La mattina ciascuno svolge i propri compiti. Chi ha il percorso scolastico da frequentare segue le lezioni o i supporti scolastici predisposti su piattaforme on-line, con la pazienza dell'attesa (internet che ogni tanto salta, i caricamenti dei documenti non sempre nitidi, la voce degli interlocutori che va e viene) per un sistema scolastico che non era pronto ad affrontare tutto questo. Gli altri invece si preparano ad affrontare una mattinata nella quale si chiederà loro di pulire, riordinare, personalizzare gli spazi comuni o individuali.

La figura dell'educatore per loro acquista più rilievo: sanno che in questo momento l'attenzione è dedicata a loro con l'intenzione di proteggerli e di preservarli da ciò che c'è fuori, e che si vuole anche tutelarli in un sistema che ancora non ha chiarito come ripartirà e cosa prevederà per loro. Cercano quindi riscontro a ciò che sentono nei telegiornali, o che vedono nei social, quasi che gli educatori, avendo la possibilità di uscire, abbiano le risposte di verità e le rassicurazioni che chiedono.

Dopo gli "obblighi" della prima parte della giornata, i pomeriggi si gestiscono in autonomia, a volte con proposte, altre in totale libertà. In queste occasioni il gioco dimostra la sua internazionalità ed il suo compito: assicurare divertimento, alleggerire i pensieri, sviluppare il senso di competizione, imparare ed apprendere informazioni, parole, notizie. Con Risiko, ragazzi che hanno conoscenze bassissime della lingua italiana e della geografia, apprendono i punti cardinali, i nomi dei paesi, l'uso di strategie diverse.

Quando non giocano, la proposta si sposta su altri piani: riprendere gli esercizi di italiano, tinteggiare la soffitta, imparare nuove ricette di cucina, piantare fiori ed erbe aromatiche, fare ginnastica, discutere della figura della donna. Il tutto viene intervallato da numerosi dialoghi a cui il vivere insieme porta: raccontano la loro infanzia e il loro paesi di origine; si parla della figura della donna, appunto; dei sistemi sanitari e sociali dei diversi paesi e dei leader che li guidano; dei loro sogni e aspettative. È in questi momenti che il nostro lavoro ci arricchisce.

I pranzi e le cene sono diventati i momenti più ricchi di dialoghi e di scambi: parlano, ridono, si soffermano a tavola più del solito.

Inevitabile e legittima c'è infine la ricerca di spazi individuali. È la ricerca del privato, dell'intimo in una casa in cui si vive con estranei, divenuti compagni ma pur sempre estranei.

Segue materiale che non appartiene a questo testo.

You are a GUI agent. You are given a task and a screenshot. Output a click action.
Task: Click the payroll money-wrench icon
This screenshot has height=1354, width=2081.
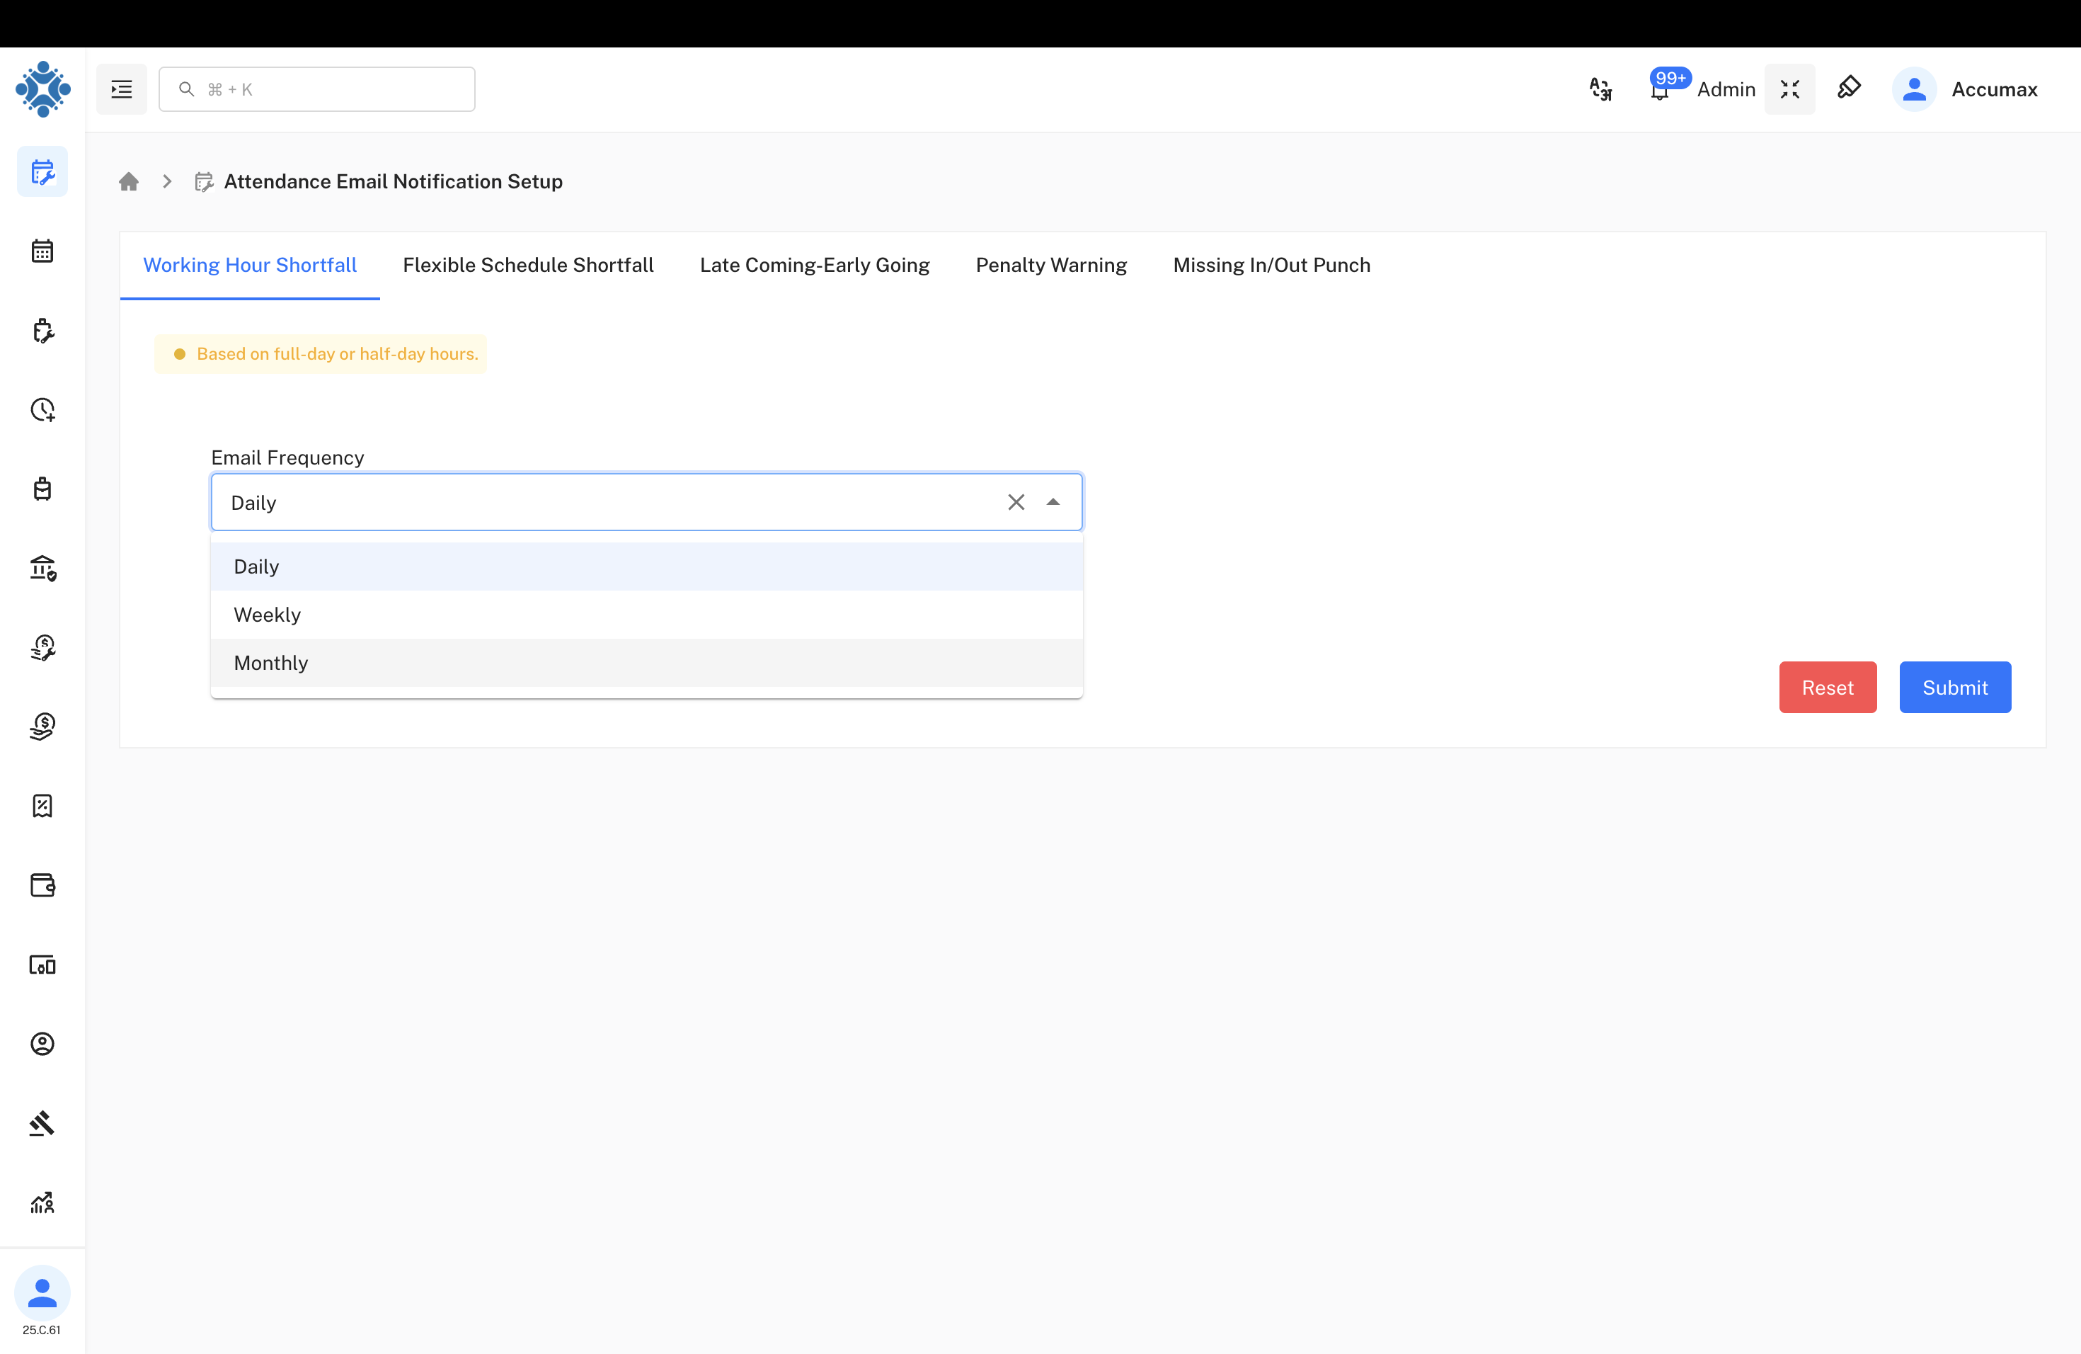coord(42,647)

Rispetto alla pandemia i ragazzi esprimono preoccupazione; una preoccupazione legata in particolare all'incerto futuro lavorativo per chi da poco era riuscito ad avere un contratto. Qualcuno di loro comincia a non voler varcare la soglia del portone, per paura di incorrere in sanzioni. E loro, come dicono, non se lo possono proprio permettere.

Nessuno sa come e quando usciremo da questa bolla ma pensiamo che una grande differenza la farà il modo in cui la stiamo attraversando. Lontani ma insieme, imparando e conoscendoci, ciascuno con le proprie paure, ma coltivando speranze e progetti.

«E se intanto iniziassi a studiare per la patente? Mi puoi aiutare?» «Certo!»